Figure 6. Prying open the two domains of Rpn11 in the 26S proteasome.

Figure 6

Position of Rpn11 (green) in 26S holoenzymes from EM model (PDB-4CR2) supports distinct interactions of MPN domain and C-terminal region. Lid PCI domains and Ub-processing factors in the base (Rpn1, Rpn2, Rpn10 and Rpn13) were rendered invisible in order to highlight the relative position of Rpn11 (green) to the ring of RPT ATPases. Rpt1 (red), Rpt2 (dark red), Rpt3 (light blue), Rpt4 (dark orange), Rpt5 (orange) and Rpt6 (blue). The hexameric RPT ring locks on to the 20S CP made up of the distal α-heptamer (dark grey) and the proteolytic β-heptamer (light grey). Note the pairing of RPTs via N-terminal coiled-coils: Rpt1–Rpt2, Rpt4–Rpt5 and Rpt3–Rpt6. Rpn11 catalytic MPN domain is situated directly above the centre of this hexameric RPT ring with its C-terminal segment pried away wrapping around the Rpt3–Rpt6 coiled-coil.
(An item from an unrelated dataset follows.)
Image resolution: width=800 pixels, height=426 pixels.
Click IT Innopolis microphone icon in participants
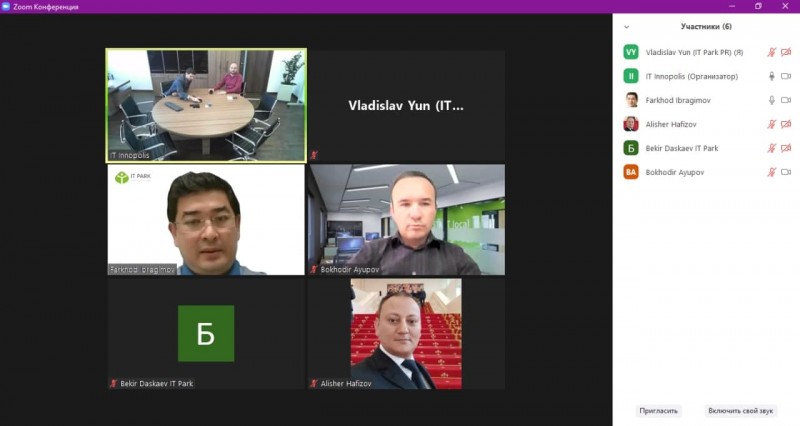(x=771, y=76)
The unique orientation of Rpn11 enables it to bridge between lid module 1 and module 2: remainder of module 1 subunits (Rpn5, Rpn6, Rpn8 and Rpn9) co-ordinate around the MPN domain of Rpn11, whereas the α-helix at its C-terminus participates in a helix bundle with C-termini of its paralogue Rpn8 and module 2 subunits (Rpn3, Rpn7 and Rpn12).